▶ Exercise
From the records below, copy every line that contains the word "agent".

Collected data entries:
=-=-=

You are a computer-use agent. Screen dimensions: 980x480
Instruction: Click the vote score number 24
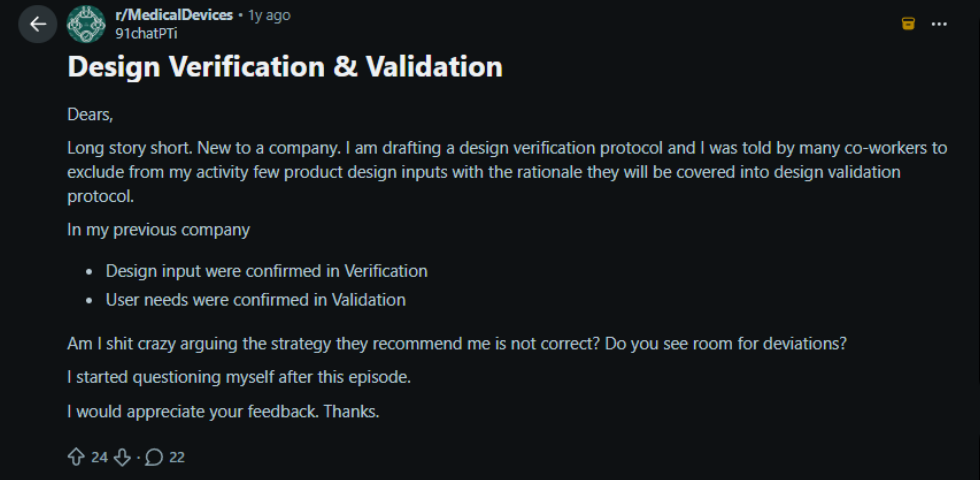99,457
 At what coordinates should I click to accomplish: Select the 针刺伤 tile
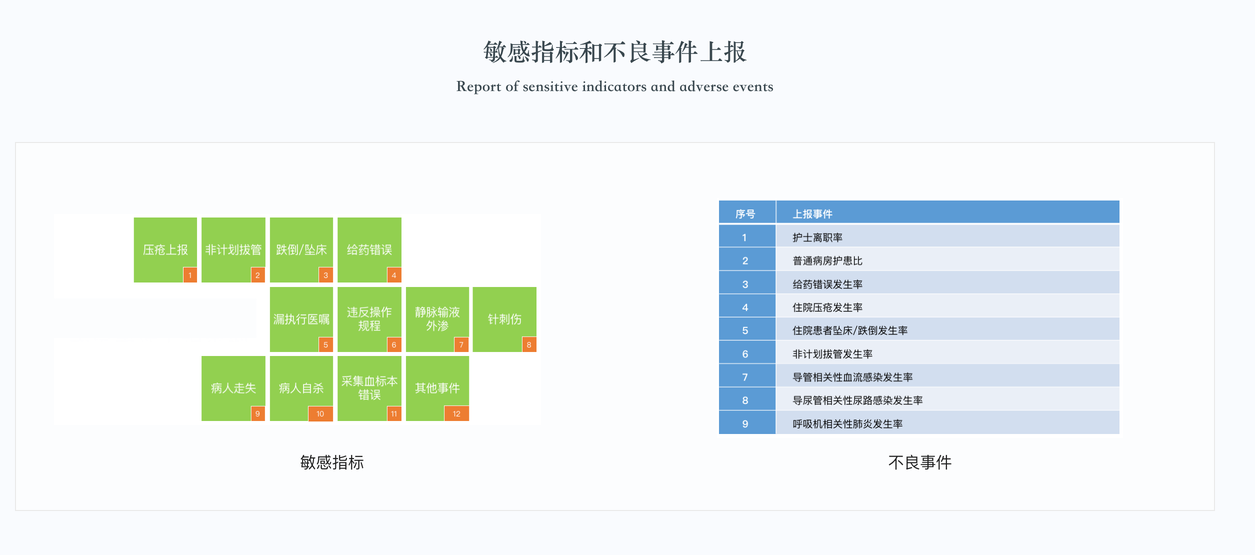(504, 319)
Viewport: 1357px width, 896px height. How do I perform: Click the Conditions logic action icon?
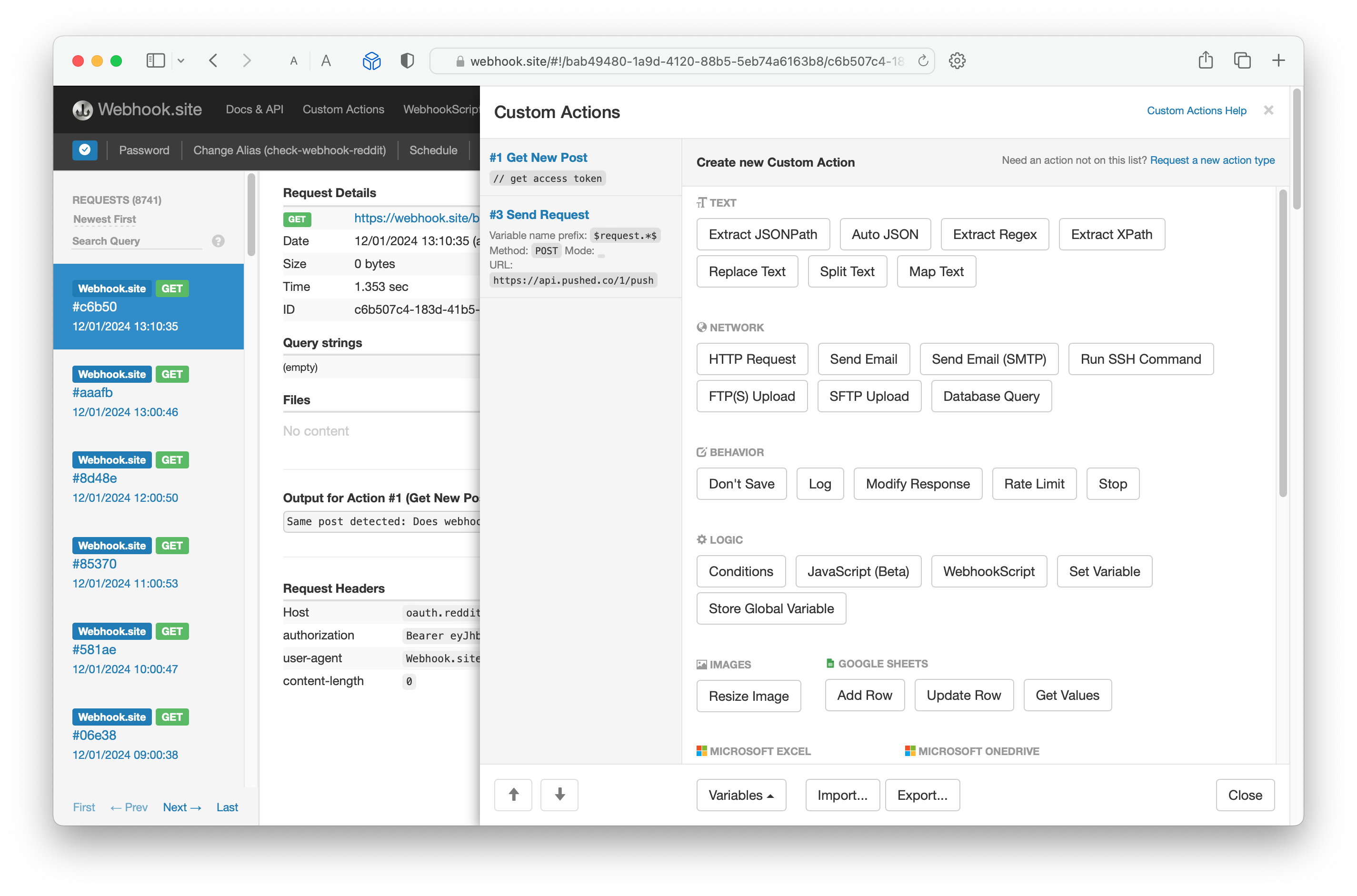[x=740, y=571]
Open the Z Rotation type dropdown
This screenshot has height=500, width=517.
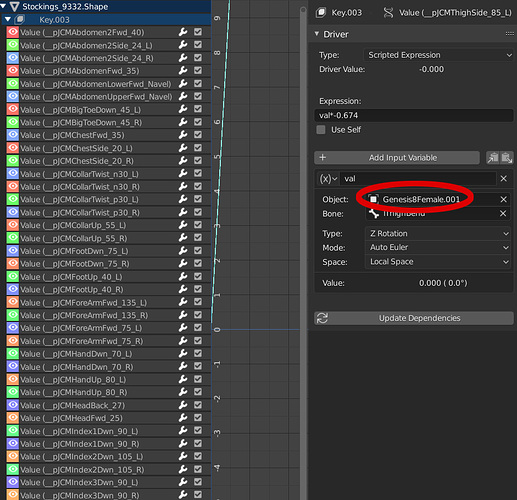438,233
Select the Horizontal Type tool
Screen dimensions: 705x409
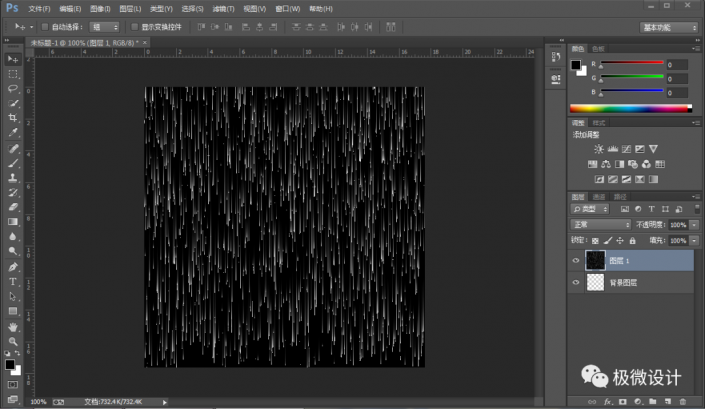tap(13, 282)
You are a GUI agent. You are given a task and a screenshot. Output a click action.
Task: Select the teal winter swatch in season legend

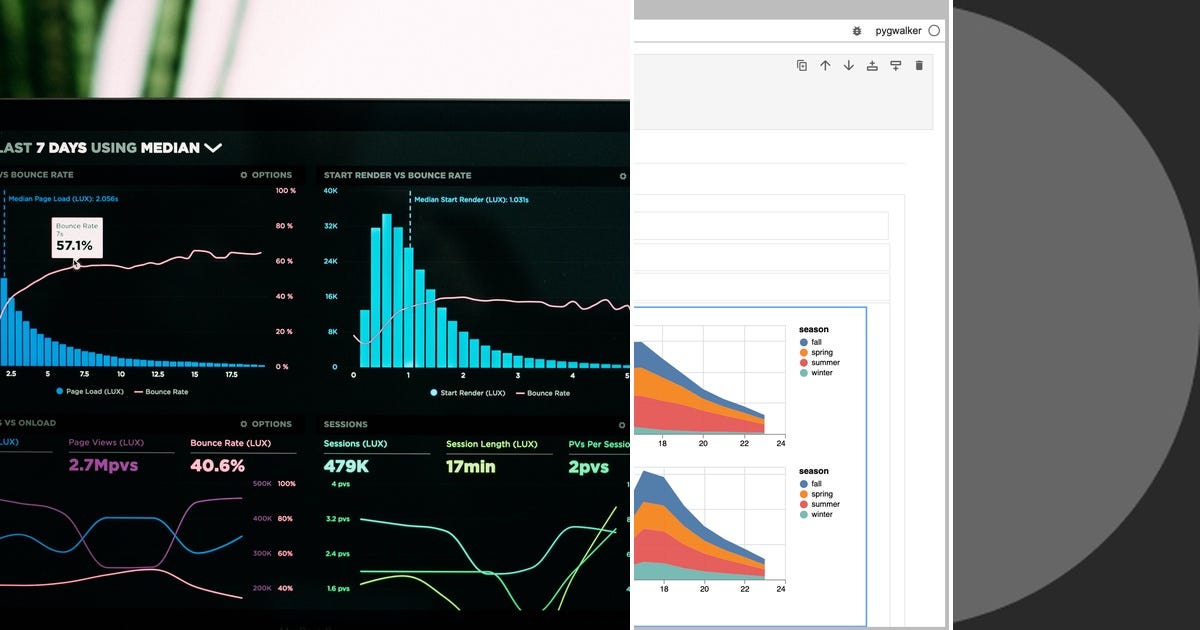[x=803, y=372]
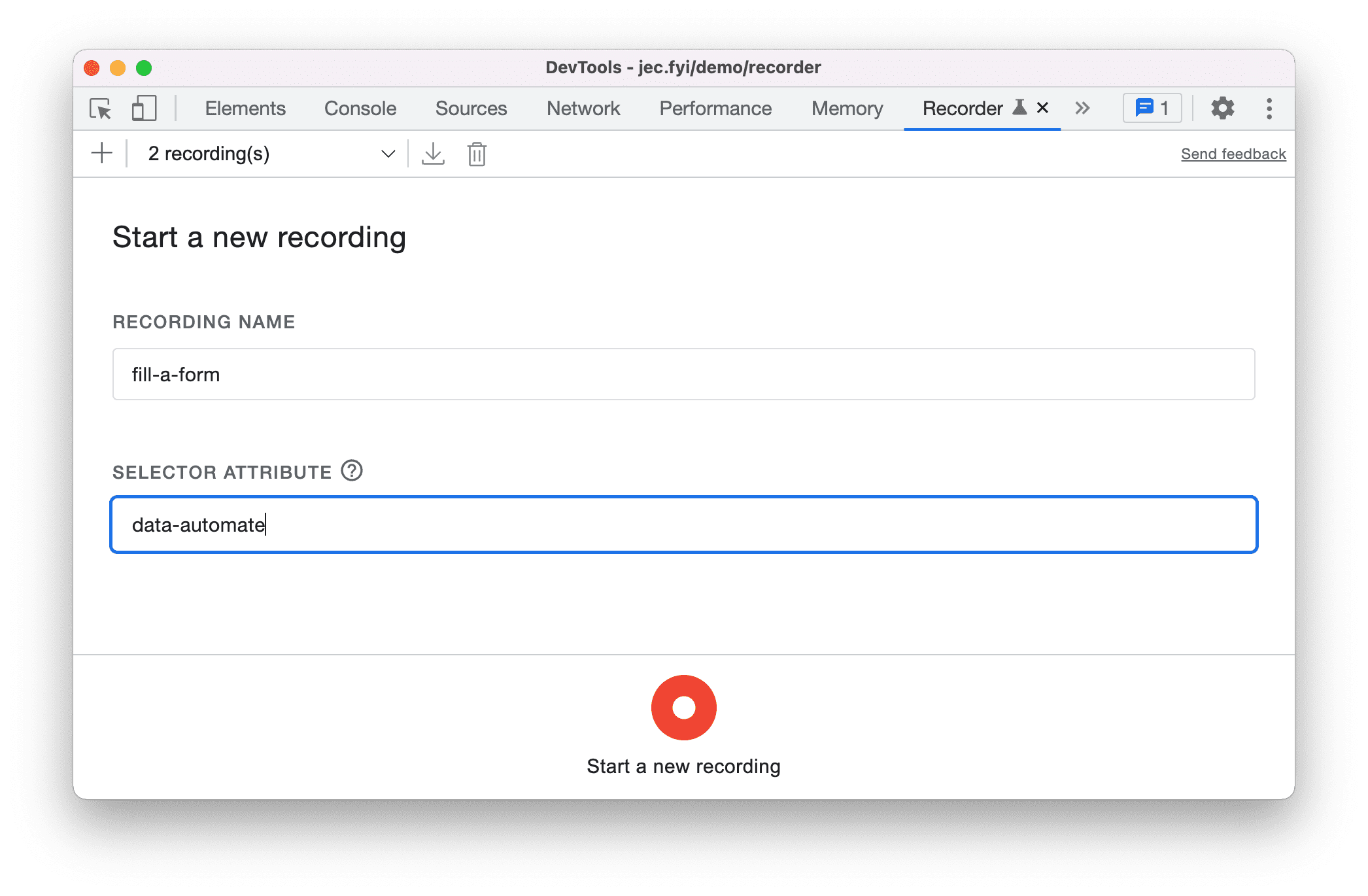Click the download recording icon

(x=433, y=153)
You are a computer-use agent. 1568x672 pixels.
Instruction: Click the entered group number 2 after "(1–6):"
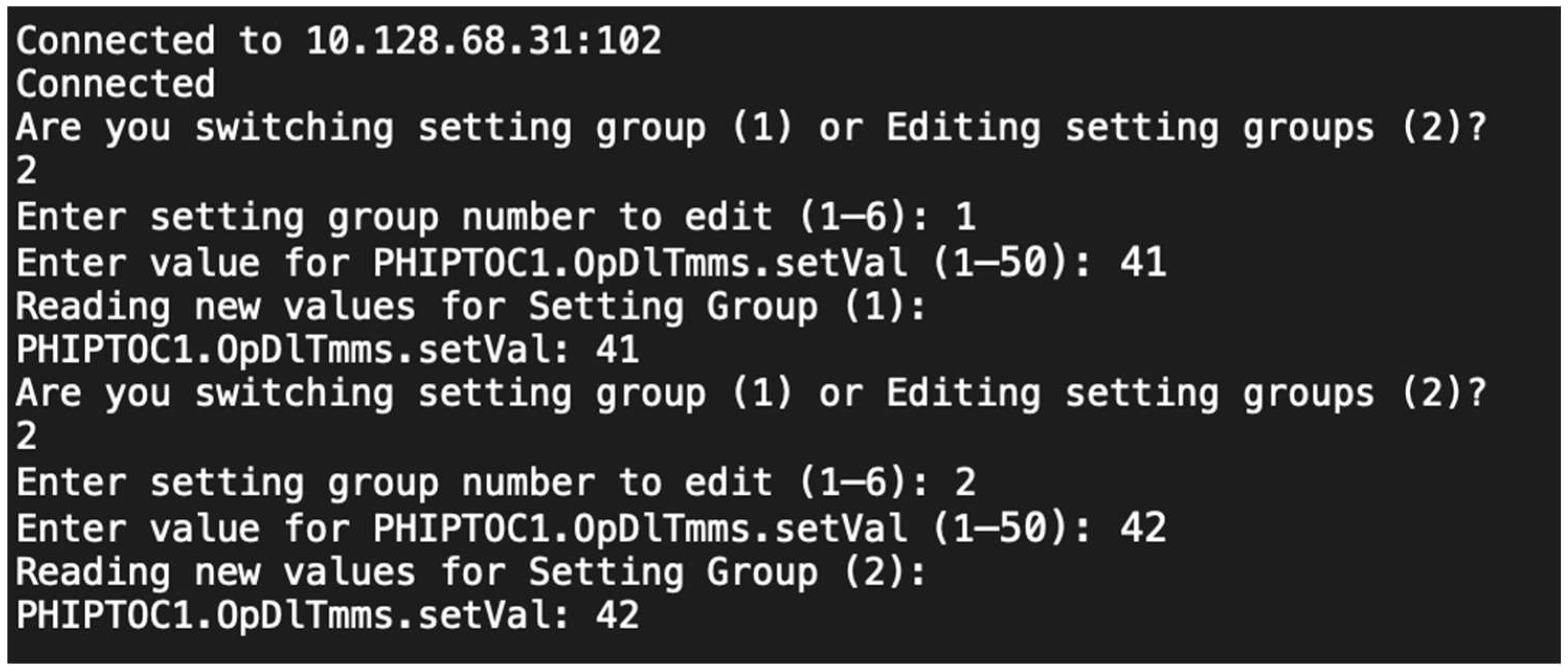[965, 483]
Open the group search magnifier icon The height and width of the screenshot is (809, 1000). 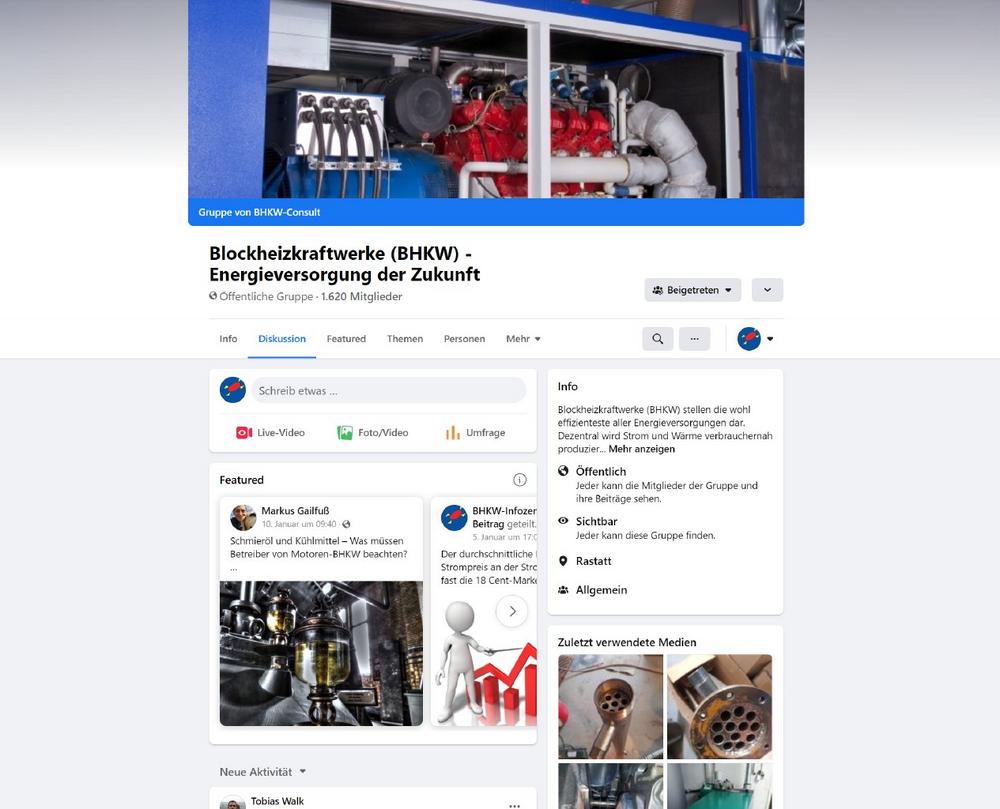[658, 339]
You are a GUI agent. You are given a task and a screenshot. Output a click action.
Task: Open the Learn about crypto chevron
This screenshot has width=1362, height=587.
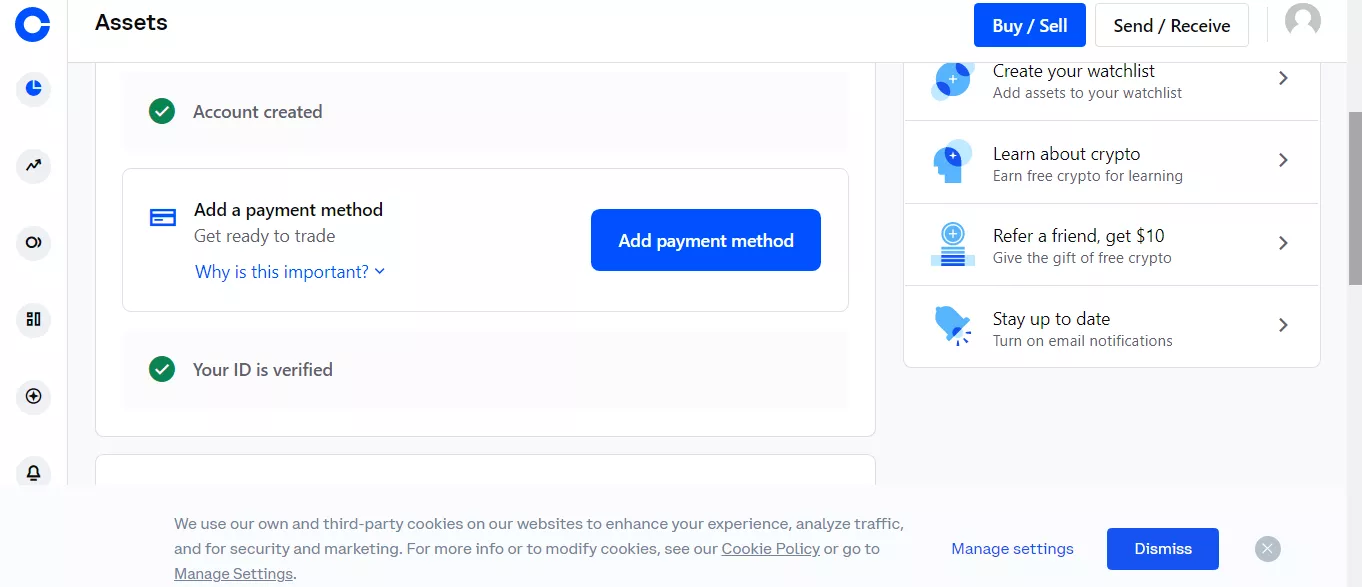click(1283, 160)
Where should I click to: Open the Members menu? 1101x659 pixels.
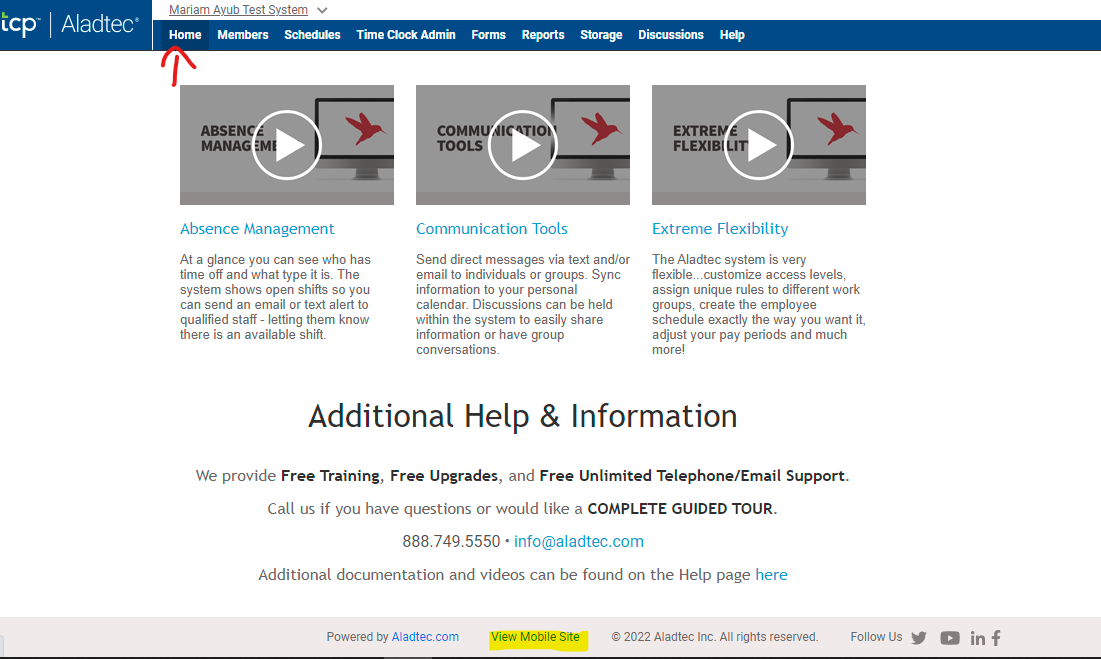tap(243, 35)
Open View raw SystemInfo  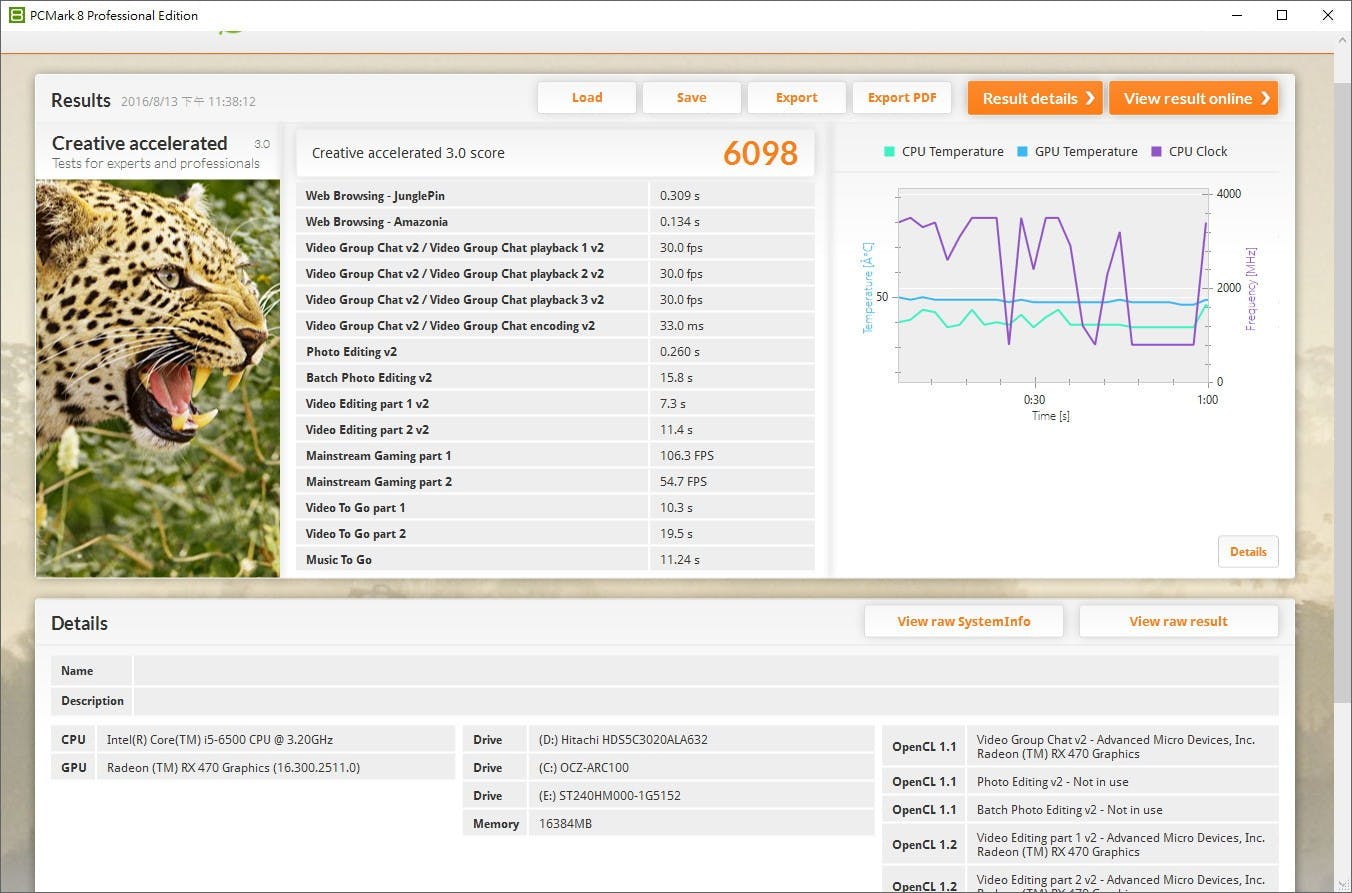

=-=-=

▶ Result
You are a computer-use agent. Screen dimensions: 980x480
You are a GUI agent. You are given a task and a screenshot. Output a click action.
You are a computer-use agent. 1568x672 pixels.
You are a GUI agent. You are given a task and a screenshot. Output a click action.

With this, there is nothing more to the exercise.